= Supplied material =
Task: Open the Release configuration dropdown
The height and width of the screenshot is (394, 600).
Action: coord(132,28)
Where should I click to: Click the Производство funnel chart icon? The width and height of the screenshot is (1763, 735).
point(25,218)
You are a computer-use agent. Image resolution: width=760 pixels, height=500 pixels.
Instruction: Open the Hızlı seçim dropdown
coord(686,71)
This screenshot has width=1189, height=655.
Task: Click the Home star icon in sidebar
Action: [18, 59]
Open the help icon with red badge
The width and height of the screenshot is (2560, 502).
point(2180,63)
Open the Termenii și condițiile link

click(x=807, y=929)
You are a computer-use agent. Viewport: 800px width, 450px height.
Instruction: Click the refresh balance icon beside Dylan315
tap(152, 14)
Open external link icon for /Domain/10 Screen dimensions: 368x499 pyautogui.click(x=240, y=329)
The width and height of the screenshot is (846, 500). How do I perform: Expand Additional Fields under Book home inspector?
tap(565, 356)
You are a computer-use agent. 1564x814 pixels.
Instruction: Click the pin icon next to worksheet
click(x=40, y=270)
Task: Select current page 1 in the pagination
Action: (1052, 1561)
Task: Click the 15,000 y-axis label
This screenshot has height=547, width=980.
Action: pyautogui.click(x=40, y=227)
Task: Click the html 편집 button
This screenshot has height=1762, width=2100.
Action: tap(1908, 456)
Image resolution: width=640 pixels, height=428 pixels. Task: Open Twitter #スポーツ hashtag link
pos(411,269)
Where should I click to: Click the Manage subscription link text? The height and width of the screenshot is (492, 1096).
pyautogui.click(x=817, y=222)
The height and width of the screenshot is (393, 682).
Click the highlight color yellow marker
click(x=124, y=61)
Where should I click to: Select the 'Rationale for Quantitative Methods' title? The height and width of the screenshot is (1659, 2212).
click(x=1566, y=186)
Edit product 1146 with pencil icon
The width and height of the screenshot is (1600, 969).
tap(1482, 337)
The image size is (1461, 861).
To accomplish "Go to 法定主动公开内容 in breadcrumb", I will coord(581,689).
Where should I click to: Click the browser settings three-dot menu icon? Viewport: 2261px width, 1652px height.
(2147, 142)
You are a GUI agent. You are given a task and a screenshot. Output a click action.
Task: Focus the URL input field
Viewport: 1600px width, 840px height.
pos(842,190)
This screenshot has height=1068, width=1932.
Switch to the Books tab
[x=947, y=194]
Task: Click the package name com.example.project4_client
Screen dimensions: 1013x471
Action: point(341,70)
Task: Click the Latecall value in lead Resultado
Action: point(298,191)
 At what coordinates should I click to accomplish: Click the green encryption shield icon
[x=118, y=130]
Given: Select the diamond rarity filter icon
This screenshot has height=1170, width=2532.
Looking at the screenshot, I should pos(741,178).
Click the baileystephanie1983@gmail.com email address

= What the task asks =
Search the entries above for the word "computer", and copy every line where it occurs.

= Written answer =
You are a computer-use agent. Image resolution: width=760 pixels, height=500 pixels.
You are a computer-use agent. Viewport: 800px width, 450px height.
You are a computer-use agent. 1564x814 pixels.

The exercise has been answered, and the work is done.